Peyeum atau masyarakat kita sering menyebutnya dengan tapai, merupakan kudapan berbahan dasar singkong yang dihasilkan dari proses fermentasi bahan pangan berkarbohidrat sebagai substrat oleh ragi. Tekstur peuyeum singkong begitu kering di permukaan luar, tetapi terasa lumer dan lembut begitu digigit. Rasanya yang manis membuat peuyeum singkong banyak disukai.
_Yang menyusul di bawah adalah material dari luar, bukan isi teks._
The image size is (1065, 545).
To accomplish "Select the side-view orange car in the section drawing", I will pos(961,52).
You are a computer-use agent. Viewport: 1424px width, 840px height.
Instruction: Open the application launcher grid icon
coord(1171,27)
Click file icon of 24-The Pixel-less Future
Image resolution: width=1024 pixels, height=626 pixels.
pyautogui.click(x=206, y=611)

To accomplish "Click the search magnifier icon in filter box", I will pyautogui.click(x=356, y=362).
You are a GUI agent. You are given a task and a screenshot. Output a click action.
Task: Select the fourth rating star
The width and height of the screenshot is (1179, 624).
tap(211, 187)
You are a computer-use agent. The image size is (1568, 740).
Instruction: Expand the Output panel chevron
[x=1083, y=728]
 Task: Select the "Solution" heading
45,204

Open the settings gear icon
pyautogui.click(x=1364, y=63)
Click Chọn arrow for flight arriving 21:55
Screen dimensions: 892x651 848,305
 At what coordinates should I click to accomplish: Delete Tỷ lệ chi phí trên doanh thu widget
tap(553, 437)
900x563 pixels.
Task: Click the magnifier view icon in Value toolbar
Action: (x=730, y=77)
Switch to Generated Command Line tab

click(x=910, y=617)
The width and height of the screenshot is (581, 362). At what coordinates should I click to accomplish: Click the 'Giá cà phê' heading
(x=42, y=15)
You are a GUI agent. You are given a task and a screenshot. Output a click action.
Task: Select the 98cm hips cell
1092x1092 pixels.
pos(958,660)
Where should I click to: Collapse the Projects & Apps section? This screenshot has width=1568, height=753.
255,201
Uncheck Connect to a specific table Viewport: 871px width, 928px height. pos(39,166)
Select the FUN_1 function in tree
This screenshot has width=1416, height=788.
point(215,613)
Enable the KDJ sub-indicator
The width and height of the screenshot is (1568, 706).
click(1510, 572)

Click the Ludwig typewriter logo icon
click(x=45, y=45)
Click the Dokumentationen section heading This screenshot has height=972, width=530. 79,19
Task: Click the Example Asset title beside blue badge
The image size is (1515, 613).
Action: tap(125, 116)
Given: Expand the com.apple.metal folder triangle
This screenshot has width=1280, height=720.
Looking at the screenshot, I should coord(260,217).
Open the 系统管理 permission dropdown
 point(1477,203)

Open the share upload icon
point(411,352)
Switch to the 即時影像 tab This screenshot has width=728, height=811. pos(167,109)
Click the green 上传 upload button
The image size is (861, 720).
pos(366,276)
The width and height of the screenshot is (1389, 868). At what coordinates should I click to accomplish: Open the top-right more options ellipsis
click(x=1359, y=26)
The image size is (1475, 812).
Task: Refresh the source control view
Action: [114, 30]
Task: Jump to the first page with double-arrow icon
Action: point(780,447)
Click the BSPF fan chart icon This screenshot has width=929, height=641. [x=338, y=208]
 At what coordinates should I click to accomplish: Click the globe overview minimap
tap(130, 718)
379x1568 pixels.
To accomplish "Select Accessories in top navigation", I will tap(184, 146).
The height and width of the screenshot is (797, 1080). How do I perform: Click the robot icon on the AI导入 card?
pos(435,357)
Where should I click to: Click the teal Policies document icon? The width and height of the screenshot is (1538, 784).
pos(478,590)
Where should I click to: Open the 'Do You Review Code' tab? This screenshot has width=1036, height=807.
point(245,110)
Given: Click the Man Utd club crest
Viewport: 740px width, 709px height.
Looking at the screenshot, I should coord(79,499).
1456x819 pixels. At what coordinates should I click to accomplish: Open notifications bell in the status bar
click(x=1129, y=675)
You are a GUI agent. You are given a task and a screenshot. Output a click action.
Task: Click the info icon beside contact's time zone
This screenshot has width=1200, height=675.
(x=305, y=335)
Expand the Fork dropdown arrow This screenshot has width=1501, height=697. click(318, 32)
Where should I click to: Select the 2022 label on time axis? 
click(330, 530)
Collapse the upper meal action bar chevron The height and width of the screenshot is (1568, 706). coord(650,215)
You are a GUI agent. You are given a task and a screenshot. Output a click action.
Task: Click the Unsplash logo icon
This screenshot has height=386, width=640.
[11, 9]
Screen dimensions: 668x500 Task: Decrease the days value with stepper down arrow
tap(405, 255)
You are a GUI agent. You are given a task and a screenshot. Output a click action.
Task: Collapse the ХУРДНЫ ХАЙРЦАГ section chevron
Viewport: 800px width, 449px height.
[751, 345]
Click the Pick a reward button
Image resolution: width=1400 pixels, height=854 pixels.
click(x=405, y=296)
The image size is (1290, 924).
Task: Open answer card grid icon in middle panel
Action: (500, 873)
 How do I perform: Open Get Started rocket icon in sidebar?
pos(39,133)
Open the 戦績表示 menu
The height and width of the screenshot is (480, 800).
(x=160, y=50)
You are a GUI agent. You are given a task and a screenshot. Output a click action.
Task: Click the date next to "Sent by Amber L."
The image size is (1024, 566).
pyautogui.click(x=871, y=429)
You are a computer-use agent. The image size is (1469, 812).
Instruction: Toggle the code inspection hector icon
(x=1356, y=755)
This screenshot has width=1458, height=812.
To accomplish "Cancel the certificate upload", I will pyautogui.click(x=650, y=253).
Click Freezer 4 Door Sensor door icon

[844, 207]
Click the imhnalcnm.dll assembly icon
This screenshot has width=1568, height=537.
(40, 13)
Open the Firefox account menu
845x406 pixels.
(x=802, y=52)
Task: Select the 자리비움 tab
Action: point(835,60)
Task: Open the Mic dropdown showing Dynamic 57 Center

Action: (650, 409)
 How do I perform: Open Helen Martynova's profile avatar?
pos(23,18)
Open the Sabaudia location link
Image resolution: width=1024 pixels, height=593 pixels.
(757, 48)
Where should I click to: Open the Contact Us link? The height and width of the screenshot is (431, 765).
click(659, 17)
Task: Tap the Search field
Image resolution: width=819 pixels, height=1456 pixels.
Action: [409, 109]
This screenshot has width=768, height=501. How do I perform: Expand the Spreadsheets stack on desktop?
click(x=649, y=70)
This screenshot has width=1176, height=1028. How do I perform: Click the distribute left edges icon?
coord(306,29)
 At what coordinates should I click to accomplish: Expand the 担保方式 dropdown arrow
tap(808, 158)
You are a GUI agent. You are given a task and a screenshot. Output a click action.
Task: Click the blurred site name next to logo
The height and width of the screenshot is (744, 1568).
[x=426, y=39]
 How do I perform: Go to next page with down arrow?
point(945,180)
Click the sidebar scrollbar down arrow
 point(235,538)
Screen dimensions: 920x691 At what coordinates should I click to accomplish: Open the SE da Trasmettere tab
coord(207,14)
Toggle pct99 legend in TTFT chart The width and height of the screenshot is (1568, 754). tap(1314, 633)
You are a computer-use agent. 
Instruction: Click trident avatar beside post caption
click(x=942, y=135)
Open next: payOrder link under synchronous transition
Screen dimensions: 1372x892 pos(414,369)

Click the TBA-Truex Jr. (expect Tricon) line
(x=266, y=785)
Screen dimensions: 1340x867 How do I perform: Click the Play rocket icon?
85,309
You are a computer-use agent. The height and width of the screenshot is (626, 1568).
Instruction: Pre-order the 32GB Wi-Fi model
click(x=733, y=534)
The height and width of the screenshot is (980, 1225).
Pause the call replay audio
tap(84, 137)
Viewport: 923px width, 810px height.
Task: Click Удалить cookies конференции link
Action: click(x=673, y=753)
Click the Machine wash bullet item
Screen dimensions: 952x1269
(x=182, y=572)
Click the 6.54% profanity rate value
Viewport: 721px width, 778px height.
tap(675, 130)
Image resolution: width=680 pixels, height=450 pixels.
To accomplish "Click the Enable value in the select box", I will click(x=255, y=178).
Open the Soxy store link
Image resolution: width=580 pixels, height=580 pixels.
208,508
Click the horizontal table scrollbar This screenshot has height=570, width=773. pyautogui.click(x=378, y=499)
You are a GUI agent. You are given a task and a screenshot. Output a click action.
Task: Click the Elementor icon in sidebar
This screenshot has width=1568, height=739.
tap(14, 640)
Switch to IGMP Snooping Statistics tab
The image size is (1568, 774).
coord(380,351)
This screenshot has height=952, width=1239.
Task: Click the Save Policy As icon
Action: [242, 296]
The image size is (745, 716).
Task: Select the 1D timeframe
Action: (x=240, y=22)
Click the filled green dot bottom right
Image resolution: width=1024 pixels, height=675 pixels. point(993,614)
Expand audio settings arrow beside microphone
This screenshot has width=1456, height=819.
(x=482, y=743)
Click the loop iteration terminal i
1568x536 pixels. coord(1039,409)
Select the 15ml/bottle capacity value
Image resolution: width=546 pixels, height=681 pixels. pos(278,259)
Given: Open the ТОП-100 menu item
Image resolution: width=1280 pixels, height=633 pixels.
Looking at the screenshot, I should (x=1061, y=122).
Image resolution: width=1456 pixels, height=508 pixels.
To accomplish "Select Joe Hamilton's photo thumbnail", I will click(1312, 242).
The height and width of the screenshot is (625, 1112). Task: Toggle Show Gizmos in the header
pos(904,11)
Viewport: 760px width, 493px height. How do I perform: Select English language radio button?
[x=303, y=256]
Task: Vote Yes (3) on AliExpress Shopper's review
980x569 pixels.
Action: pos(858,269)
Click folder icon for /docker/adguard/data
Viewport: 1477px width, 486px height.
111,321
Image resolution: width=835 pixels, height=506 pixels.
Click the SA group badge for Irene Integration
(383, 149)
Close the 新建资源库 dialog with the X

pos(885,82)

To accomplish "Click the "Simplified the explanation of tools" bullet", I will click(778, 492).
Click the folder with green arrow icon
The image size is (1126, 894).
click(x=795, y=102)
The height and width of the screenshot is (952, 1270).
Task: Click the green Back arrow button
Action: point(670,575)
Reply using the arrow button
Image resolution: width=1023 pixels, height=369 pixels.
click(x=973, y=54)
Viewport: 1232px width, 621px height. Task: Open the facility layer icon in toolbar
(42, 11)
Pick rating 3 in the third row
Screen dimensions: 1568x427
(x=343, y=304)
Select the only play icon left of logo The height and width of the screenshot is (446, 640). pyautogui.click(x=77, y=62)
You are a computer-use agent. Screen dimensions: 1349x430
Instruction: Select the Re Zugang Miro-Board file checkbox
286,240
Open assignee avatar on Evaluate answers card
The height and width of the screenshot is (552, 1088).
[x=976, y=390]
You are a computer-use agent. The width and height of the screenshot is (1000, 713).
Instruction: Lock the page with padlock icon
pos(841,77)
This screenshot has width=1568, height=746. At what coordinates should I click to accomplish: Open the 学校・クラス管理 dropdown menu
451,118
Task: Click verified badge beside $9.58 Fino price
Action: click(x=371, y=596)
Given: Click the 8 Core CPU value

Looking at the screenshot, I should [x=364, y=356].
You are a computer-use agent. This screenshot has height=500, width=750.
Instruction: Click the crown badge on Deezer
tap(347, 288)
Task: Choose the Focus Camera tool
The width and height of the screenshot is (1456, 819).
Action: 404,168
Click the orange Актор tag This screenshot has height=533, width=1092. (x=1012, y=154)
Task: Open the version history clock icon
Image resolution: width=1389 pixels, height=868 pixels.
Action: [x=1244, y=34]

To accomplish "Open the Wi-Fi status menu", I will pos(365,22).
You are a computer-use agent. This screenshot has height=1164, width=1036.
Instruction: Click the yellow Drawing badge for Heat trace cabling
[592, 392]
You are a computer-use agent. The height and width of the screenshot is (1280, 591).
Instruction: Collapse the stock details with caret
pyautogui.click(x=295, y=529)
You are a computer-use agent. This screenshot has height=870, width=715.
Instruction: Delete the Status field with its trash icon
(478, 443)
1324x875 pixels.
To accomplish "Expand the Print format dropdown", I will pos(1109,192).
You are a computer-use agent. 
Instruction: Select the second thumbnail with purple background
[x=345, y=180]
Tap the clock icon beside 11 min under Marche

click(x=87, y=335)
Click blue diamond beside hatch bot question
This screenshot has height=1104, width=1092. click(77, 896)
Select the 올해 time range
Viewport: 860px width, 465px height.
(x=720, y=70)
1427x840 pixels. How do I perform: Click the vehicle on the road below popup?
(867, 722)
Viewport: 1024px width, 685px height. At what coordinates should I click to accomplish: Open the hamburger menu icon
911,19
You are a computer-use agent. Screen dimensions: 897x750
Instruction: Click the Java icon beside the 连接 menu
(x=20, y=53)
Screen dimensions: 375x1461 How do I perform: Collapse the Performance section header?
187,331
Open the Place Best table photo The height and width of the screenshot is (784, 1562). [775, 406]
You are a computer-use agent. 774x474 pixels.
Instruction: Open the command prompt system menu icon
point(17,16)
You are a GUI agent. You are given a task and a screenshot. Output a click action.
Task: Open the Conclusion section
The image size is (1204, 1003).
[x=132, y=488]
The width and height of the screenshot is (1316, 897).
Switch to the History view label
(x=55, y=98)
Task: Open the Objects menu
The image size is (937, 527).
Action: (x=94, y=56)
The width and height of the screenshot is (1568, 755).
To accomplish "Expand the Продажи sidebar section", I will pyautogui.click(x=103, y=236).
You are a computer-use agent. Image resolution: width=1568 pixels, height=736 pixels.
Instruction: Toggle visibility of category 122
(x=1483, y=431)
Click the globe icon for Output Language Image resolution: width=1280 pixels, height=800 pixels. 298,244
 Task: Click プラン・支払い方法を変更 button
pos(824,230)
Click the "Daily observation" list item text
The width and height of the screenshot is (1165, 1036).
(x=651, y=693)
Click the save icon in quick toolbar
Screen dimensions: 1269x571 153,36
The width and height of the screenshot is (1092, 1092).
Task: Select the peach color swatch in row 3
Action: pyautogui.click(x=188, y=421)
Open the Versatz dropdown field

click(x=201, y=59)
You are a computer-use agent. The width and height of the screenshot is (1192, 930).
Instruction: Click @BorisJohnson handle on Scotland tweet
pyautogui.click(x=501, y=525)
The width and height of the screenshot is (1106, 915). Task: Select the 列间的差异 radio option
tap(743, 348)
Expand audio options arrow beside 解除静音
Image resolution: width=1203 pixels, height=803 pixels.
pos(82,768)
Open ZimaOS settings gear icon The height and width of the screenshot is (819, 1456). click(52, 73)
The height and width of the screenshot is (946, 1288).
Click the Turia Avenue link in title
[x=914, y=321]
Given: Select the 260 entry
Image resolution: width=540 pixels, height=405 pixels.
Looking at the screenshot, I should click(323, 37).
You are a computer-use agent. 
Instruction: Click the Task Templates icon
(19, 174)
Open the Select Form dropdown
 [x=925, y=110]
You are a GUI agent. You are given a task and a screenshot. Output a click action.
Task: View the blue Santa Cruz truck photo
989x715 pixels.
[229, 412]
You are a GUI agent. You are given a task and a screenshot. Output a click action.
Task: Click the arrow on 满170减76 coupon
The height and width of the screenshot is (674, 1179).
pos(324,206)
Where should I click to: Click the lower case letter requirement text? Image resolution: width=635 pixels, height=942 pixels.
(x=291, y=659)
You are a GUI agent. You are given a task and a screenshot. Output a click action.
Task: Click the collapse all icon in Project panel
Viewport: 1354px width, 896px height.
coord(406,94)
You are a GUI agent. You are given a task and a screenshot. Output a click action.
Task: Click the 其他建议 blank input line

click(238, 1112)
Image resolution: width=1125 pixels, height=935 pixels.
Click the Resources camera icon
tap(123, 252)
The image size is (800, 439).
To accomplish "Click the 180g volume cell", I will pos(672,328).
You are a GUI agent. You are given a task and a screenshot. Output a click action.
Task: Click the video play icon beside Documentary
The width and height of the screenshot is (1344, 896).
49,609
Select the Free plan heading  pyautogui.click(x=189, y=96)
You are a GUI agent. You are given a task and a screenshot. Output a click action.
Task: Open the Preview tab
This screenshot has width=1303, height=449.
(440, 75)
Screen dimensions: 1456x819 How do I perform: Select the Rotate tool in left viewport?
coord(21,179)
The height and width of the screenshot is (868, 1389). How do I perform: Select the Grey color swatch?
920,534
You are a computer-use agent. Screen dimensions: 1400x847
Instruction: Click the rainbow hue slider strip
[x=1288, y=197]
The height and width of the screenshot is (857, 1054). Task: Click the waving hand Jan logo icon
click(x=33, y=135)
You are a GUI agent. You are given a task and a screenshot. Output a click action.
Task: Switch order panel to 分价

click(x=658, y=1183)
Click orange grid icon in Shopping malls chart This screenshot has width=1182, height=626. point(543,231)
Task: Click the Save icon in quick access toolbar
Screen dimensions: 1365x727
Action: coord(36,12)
Untuk tujuan komersil, para pedagang peyeum mulai memajang
singkong yang masih dalam proses peragian menjadi peyeum, dengan tingkat
pematangan yang masih ¾, di gantung di etalase-etalase khusus. Kudapan manis ini banyak dijadikan pilihan sebagai oleh-oleh khas bagi para wisatawan yang berkunjung ke Kota Bandung.
Terlihat sekali bahwa popularitas peyeum dulu dan kini berbeda. Peyeum yang dulunya dianggap sebelah mata oleh sebagian orang, kini semakin eksis seiring dengan berjalannya waktu. Bahkan peyeum saat ini tak hanya digemari oleh urang Sunda, tetapi juga lintas provinsi.